Edited by Carl E. Braaten
Delhi, NY: ALPB Books, 2021. Paperback. 228 Pages. $21.00.
Reviewed by David P. Scaer on 03/01/2022
Established to bring the Lutheran Church—Missouri Synod (LCMS) into the American religious mainstream, the American Lutheran Publicity Bureau (ALPB) fosters views that are more common in the Evangelical Lutheran Church in America (ELCA) than in the LCMS. Irreconcilable are the stances on abortion, same sex marriage, homosexuality, women and transgender clergy, and church fellowship, with the ELCA in communion with nearly every major mainline denomination. These are ho-hum issues in that the pastors of one synod are rarely inclined to discuss them with those of the other. Things are pretty well-set in cement. Since there is little more to say, it is a surprise that no LCMS theologian is included in this book. In effecting how Lutherans in America are separated from one another, perhaps no one was of more importance than Robert D. Preus. Kurt E. Marquart was well known in the LCMS for upholding its traditional theology. There is no mention of them. Irony upon irony, the ALPB, established as a LCMS auxiliary, has cut its veins to the main artery. (See Changeless World, Changeless Christ [ALPB 2018]). It is as if what happened in the LCMS in the 1960s and 70s never happened—but it did happen, and it shaped how Lutheranism in American is now. Here is an opportunity for a second edition without changing the title.
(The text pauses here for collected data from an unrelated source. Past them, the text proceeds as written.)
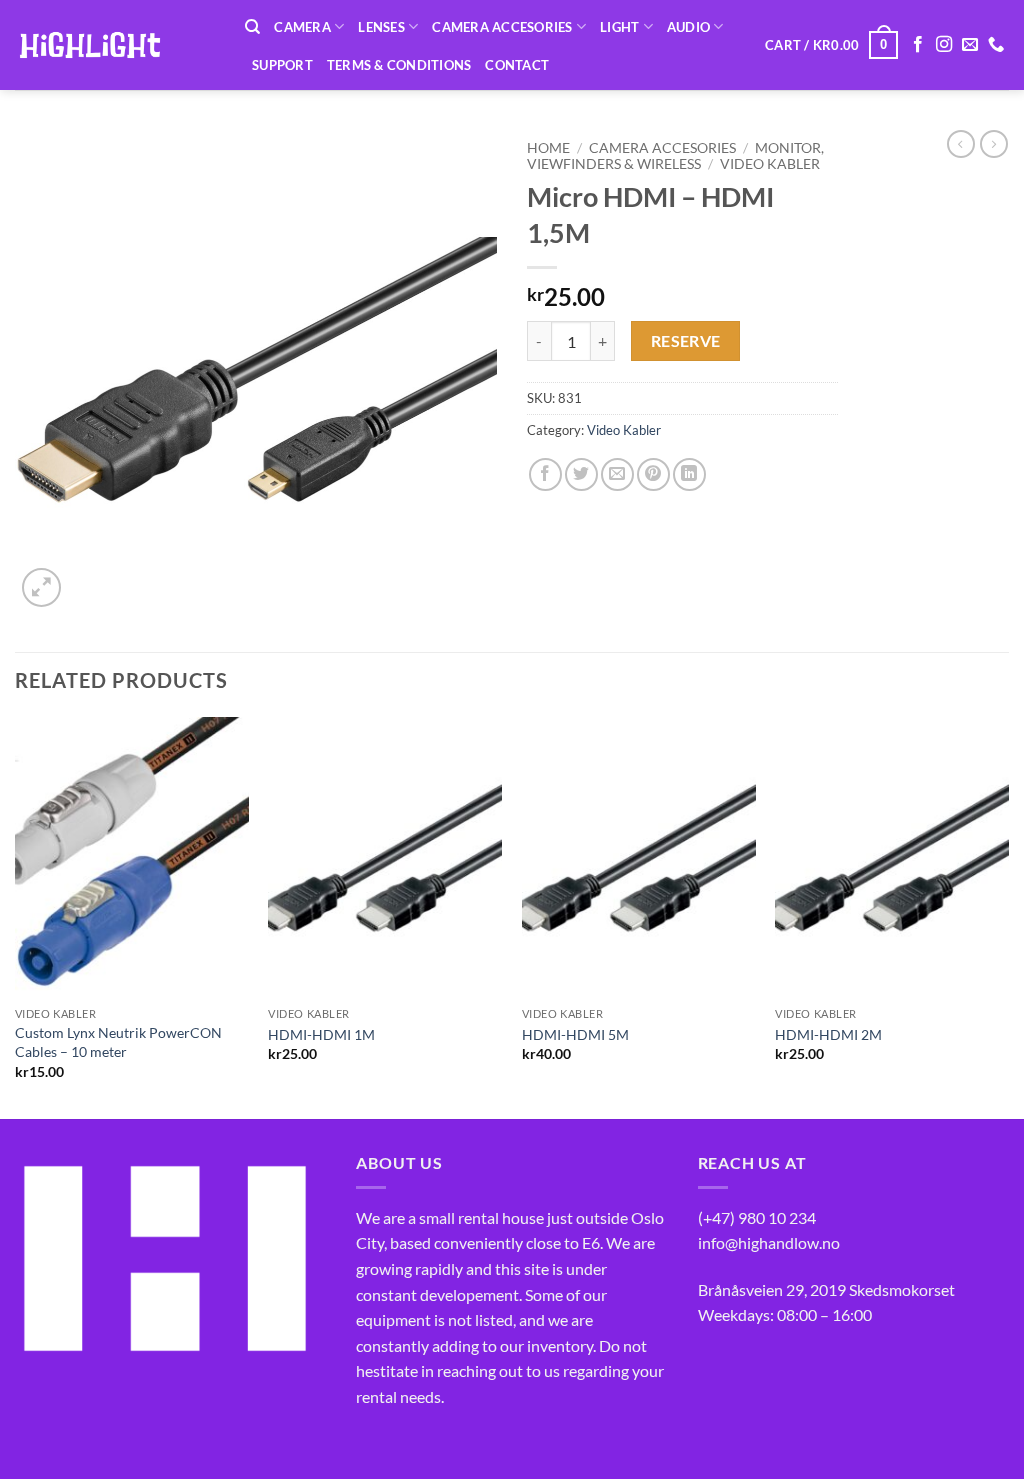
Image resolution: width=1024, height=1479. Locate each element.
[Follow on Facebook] (918, 45)
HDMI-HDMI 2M (828, 1034)
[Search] (252, 27)
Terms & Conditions (399, 65)
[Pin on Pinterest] (653, 474)
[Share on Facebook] (545, 474)
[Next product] (961, 144)
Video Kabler (770, 164)
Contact (517, 65)
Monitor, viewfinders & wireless (675, 156)
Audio (688, 27)
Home (548, 148)
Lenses (381, 27)
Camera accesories (502, 27)
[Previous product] (994, 144)
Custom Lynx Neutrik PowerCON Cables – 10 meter (118, 1042)
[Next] (1008, 916)
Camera (302, 27)
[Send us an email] (970, 45)
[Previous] (16, 916)
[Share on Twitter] (581, 474)
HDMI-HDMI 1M (321, 1034)
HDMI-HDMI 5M (575, 1034)
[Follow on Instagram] (944, 45)
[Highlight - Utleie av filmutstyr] (115, 45)
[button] (831, 45)
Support (282, 65)
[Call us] (996, 45)
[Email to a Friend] (617, 474)
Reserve (686, 341)
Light (619, 27)
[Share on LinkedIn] (689, 474)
With that necessary prolegomenon, Braaten has produced a readable overview into theologians who, in their time, made a difference in the synods that now comprise the ELCA. R. Sponheim, Philip Heffner and Ted Peters are largley unknown in the LCMS. Robert Bertram and Edward Schroeder may still be familiar to LCMS septuagenarians and those older. Of interest is William H. Lazareth, one-time bishop of the ELCA Metropolitan Synod. One evening, with members of the Fort Wayne faculty, he bemoaned the decline of his parent synod. Regarding good works, he proposed a “second use of the gospel,” but could not totally reject the third use of the law, which remains cliché among up-and-coming theologians (71). He was willing to talk about coming to an accommodation on the issue. Gerhard Forde is also one of Braaten’s chosen twelve and coined the phrase “radical Lutheranism,” a program that offers a caricature of the Lutheran doctrine of justification that holds to the first and second uses of the law but not the third. Christians spontaneously do good works, and so there is no need for the law. God is also exempted so that justification takes place by faith in the preached word without Christ making an atonement for sin. God forgives simply because he can and is merciful (40–44). Braaten includes himself as the twelfth theologian. Self-critique is the reverse image of the one who has sin throwing the stone at himself. Theological self-flagellation is rare. His approach to his subjects is relaxed with no axes to grind, and so he gets at the core of the matter without malice. This is a delightful read. It should be noted that Braaten, along with Robert Jensen and Forde, two of his twelve subjects, was involved in the Christian Dogmatics, a textbook of sorts for the ELCA.